Em média, no último mês, ele está treinando seis diferentes animais, que levam cerca de três meses para apresentarem os primeiros resultados no comportamento. Segundo Sartori, os primeiros 30 dias ocorrem somente com a interação do adestrador e do cão, mas que ganha a companhia do tutor a partir do segundo mês de trabalho.
— O adestramento nada mais é que a comunicação entre o ser humano e o animal. Algumas pessoas acham que o adestramento vai robotizar o cão, mas não é bem assim. O animal não muda de um dia para o outro. O fato de sentar e deitar é um truque que se fortalece e se torna uma questão de obediência e faz isso ser um comportamento frequente — afirma.
Sartori atua como profissional no ramo desde 2017. Os primeiros passos no mercado pet começaram quando ele adotou o cão Baki para servir como companhia durante um período de depressão.
— Por ignorância minha, escolhi um cão muito forte, com muita energia. Caminhávamos por duas horas e meia e em seguida ele já estava querendo sair de novo. Aos poucos, entendi que ele precisava de uma rotina e ingressei nessa área para aprender a lidar com ele. Meu professor foi me ensinando, acabei gostando e me especializei para seguir trabalhando. Começou como hobby e acabou se tornando a minha profissão — explica ele, que também é premiado em competições de adestramento.

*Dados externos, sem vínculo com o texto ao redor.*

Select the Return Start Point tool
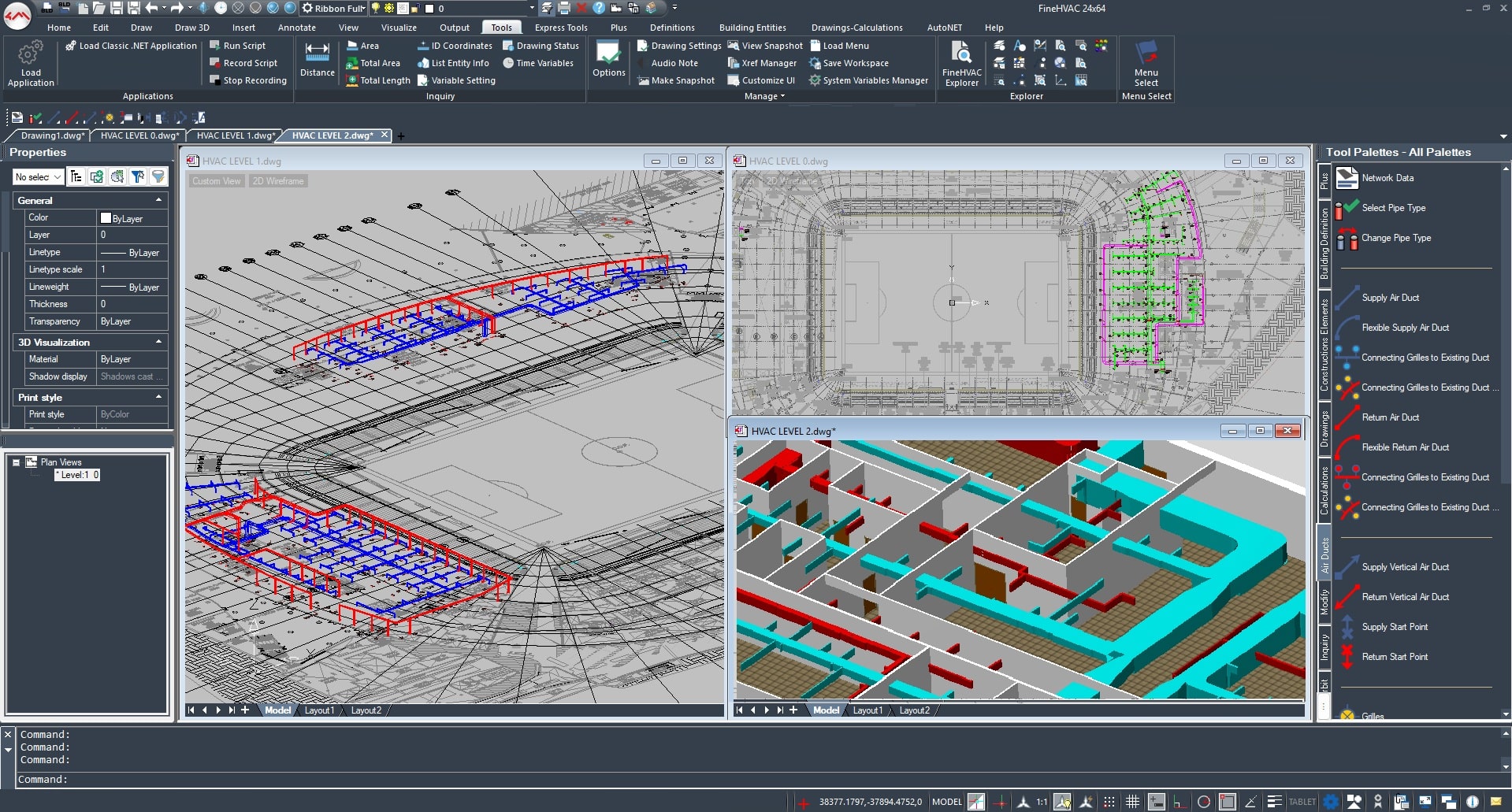 pyautogui.click(x=1395, y=656)
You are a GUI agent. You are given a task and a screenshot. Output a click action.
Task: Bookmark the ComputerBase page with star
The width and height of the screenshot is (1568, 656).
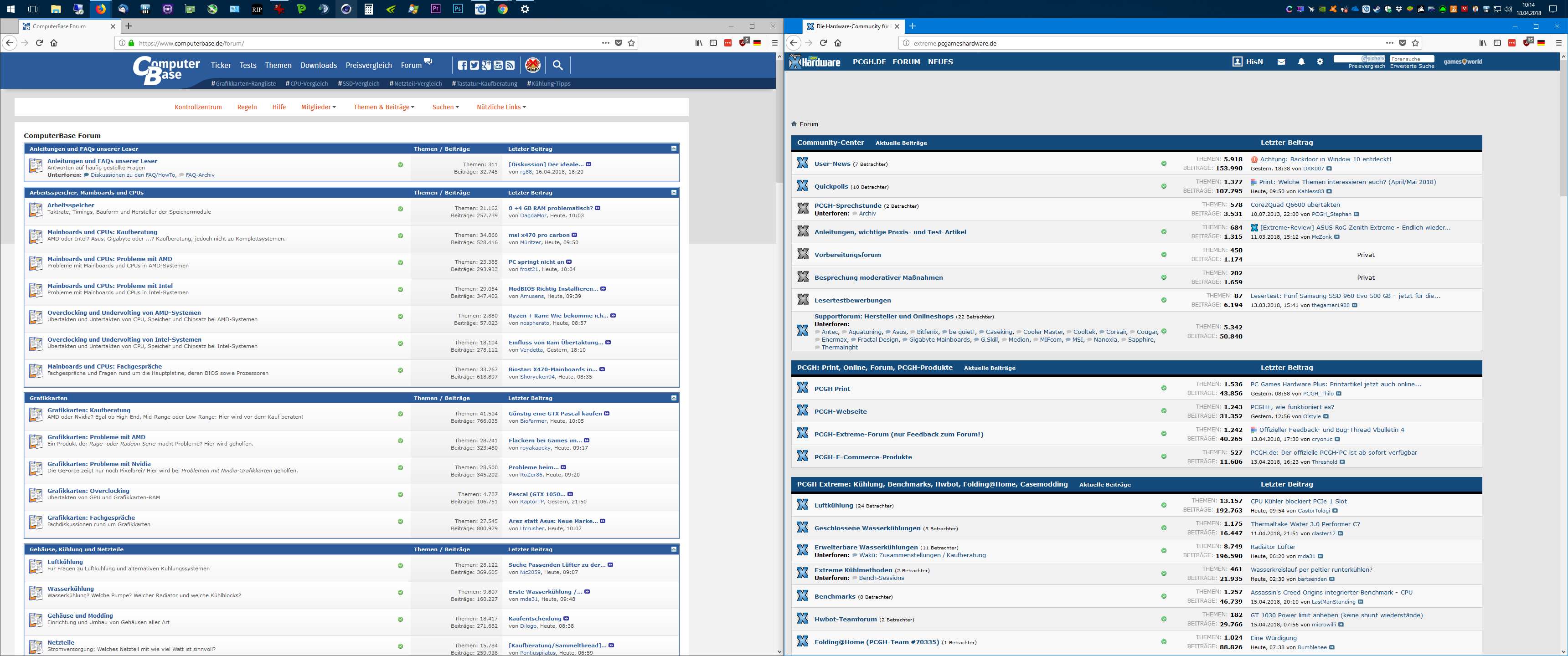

Acessórios e brinquedos pets são produzidos em Caxias e vendidos para todo o país
Depois de mais de duas décadas trabalhando com a fabricação de produtos em plástico para a linha fitness, o diretor Marcelo Zamboni resolveu também investir em um segmento em ascensão e que passou imune à crise: a produção de brinquedos e acessórios voltados para os pets.
Desde 2019, a Petmaxx, empresa localizada no bairro São José, em Caxias do Sul, desenvolve e produz comedouros, camas, mordedores, halteres, friebies, caixas de transportes genuinamente caxienses, entre outros itens, para clientes de estimação espalhados pelo país. São 45 modelos em diferentes cores para agradar os donos e os animais.
— Passamos muito longe da crise. Antes da pandemia, os donos saíam de casa e viam seus pets apenas à noite. Depois, estavam o dia todo com eles e passaram a querer dar um brinquedo, um acessório, como se fosse uma criança. Somos um dos poucos segmentos onde não é o público final quem define a compra — conta.
Em menos de dois anos de atuação, Zamboni explica que a unidade pet da empresa chega a corresponder a 30% do faturamento - sendo o restante correspondente aos produtos da linha para ginástica. Nesse período, cresceu 330% em número de pedidos para acessórios e brinquedos pet. A venda ocorre para distribuidoras, que levam os itens para pet shops, agropecuárias e outros segmentos varejistas.
Para suportar a demanda, a empresa abriu novos postos de trabalho: saltou de 21 para 60 colaboradores. Também ampliou a fábrica e se mudou, em 2020, para um pavilhão três vezes maior. Ao todo, são 14 máquinas e até um robô que transformam o plástico em produtos pets. O investimento no parque fabril foi de cerca de R$ 4 milhões.
— Nosso crescimento foi muito rápido porque pensamos, desde o início, em oferecer mais do que um simples produto. Todos os nossos itens precisam ter algo a mais. Os brinquedos, por exemplo, também servem como porta-petisco e ajudam na limpeza dos dentes do animal. Competimos hoje com grandes players do mercado, que estão há 20, 25 anos de atuação — explica.
Um dos destaques do catálogo são caminhas em plástico e que também acompanham um revestimento com tecido, um tipo de produto que não era comercializado no país e encontrado apenas no exterior.